Speaking of which... "Like the old Buena Vista taco stand that used to be down on Victory Boulevard, some forty years ago. Kathy and I used to share the best tacos there, on Thursday nights after the rock show when they sold the tacos at a buck for five."
But, of course, the first sentence is a total rewrite; incorporating what I take to be the main themes of Will's poem into the text. The latter two sentences keep more closely to the original text -- they just switch the various parts around to read in a more natural style. It won't be a pseudo-sonnet anymore, but let's see how it looks once after having been properly chopped:
I often think about my past;
thirty-five, forty years ago,
when Kathy and I were carefree with youth,
and the world was just a backdrop for our tale.

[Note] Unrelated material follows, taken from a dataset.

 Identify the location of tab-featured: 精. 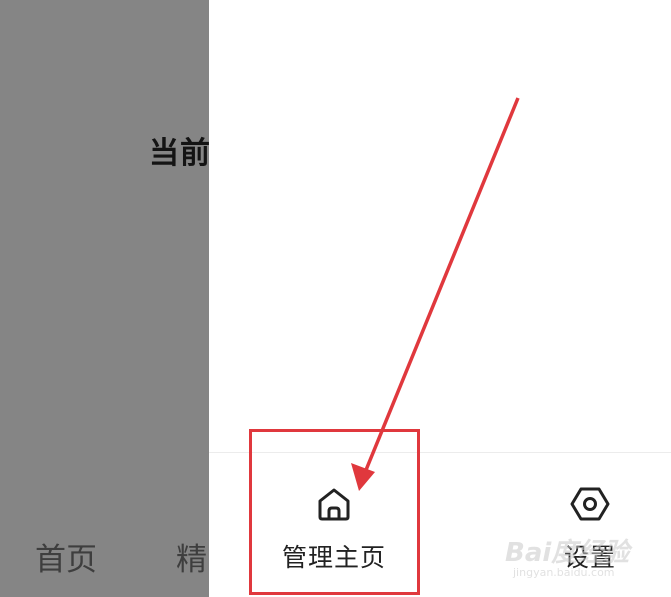
(192, 556).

Like the old Buena Vista taco stand
that used to be down on Victory Boulevard,
some forty years ago.
Kathy and I used to share
the best tacos there, on Thursday nights
after the rock show when they sold
the tacos at a buck for five.
***
As to the taco sonnet, I'm not even going to try. Then again, I could just cut two lines from my previous spoof and have:
The "At the Taco Stand" Sonnet
Took my bitch out for tacos on Victory Drive,
on Thursdays when tacos were a buck for five;
I'd dribble some salsa on top of my dick,
and push Kathy's face down and tell her to lick;
then I'd dribble more salsa and get some more head,
while Clay lay asleep in the truck's cargo bed;
then she'd suck off some fucker in truck number two,
and we'd use the five dollars to buy us some brew;
A few brewskies later and back to my shed,
Where Kathy and I could lie down in our bed
And watch pretty colors the rest of the night;
While back on the pickup's bed, snuggled up tight,
Young Clay snored away like he hadn't a care
All curled up like a kitten on top of the spare.